Banggar sejatinya adalah badan bendahara partai politik yang selama ini diidentikan dengan proses mafia anggaran itu sendiri. Selain itu disinyalir dalam proses ini juga melibatkan Kementrian dalam eksekusi proyek APBN tersebut. Sebagai contoh, kasus DPID, kasus Hambalang, Kasus Wisma Atlet, Kasus Korupsi Alquran mengkonfirmasi hal tersebut.
2. Kuatnya politik transaksional dan konflik kepentingan dalam penganggaran dan pengawasan.
Beberapa kasus korupsi seperti kasus impor sapi yang melibatkan politisi mantan presiden PKS, kasus lama seperti penghilangan ayat-ayat tembakau,kasus PLTU merupakan bentuk dari hasil adanya politik transaksional dan konflik kepentingan yang kuat.
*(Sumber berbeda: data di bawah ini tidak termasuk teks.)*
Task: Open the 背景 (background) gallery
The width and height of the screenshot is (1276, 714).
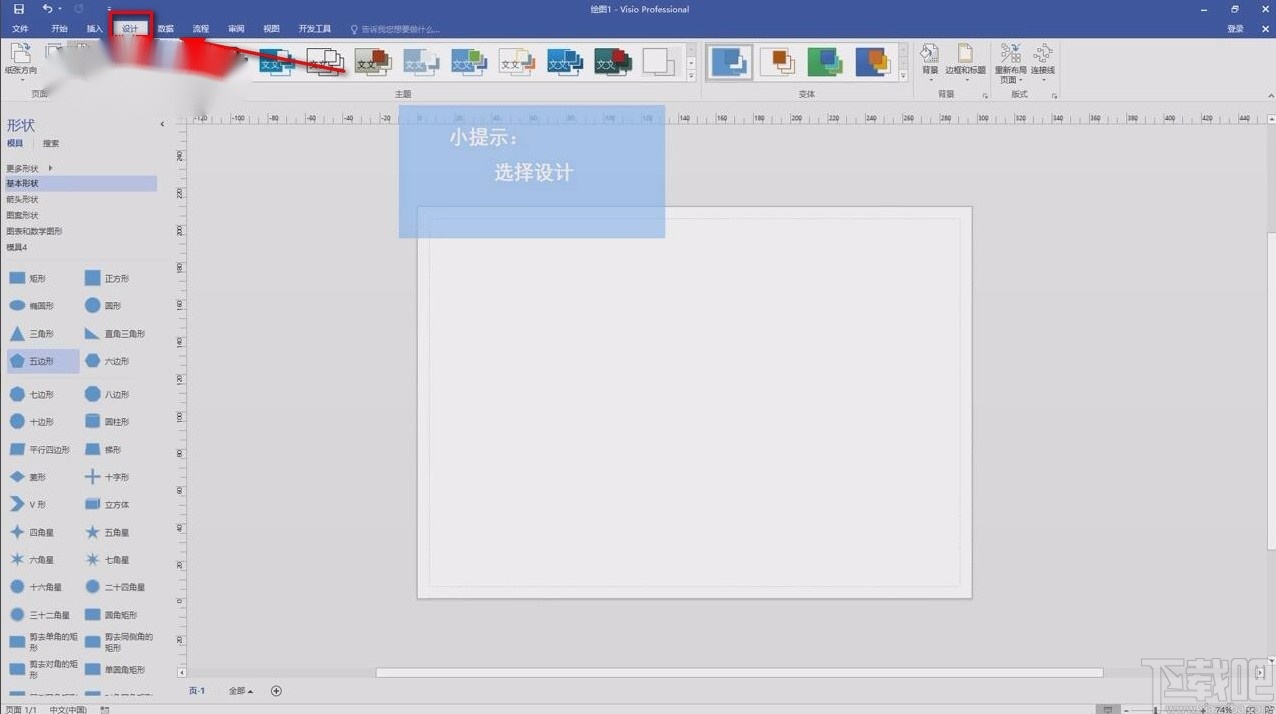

Sehingga pembahasan anggaran ataupun kebijakan disinyalir akan lekat dengan adanya rente dimana hasilnya untuk kepentingan pribadi politisi, pengusaha atau partai politik.
3. Jelang Pemilu, anggota DPR lebih fokus mencari modal kampanye daripada bekerja untuk pengawasan. Bahkan potensi pengawasan dan fasilitas negara juga rawan dibajak untuk kampanye.
Tercatat hampir 90 persen anggota DPR incumbent maju lagi dalam Pemilu 2014. Sebagian besar diantara mereka diduga akan fokus pada pencarian dana kampanye dibangingkan bekerja dengan baik menjelang masa akhir jabatan. Bahkan, kemungkinan aakan banyak terjadi proses penyalahgunaan wewenang dimana fasilitas negara dan tugas sebagai legislatif dibajak dan diselewengkan untuk kepentingan kampanye 2014.
4. Pengawasan tidak terlembagakan. Peran Badan Akuntabilitas Keuangan Negara (BAKN) masih belum optimal.
Pengawasan yang dilakukan oleh DPR masih bersifat reaksioner dan insidental, belum terlembagakan, misalnya dalam fungsi pengawasan anggaran. Padahal di DPR sudah ada alat kelengkapan yaitu BAKN, namun hal ini belum dioptimalkan dalam pengawasan,fungsi dan kewenangannya masih lemah hanya dalam posisi telaah hasil audit BPK.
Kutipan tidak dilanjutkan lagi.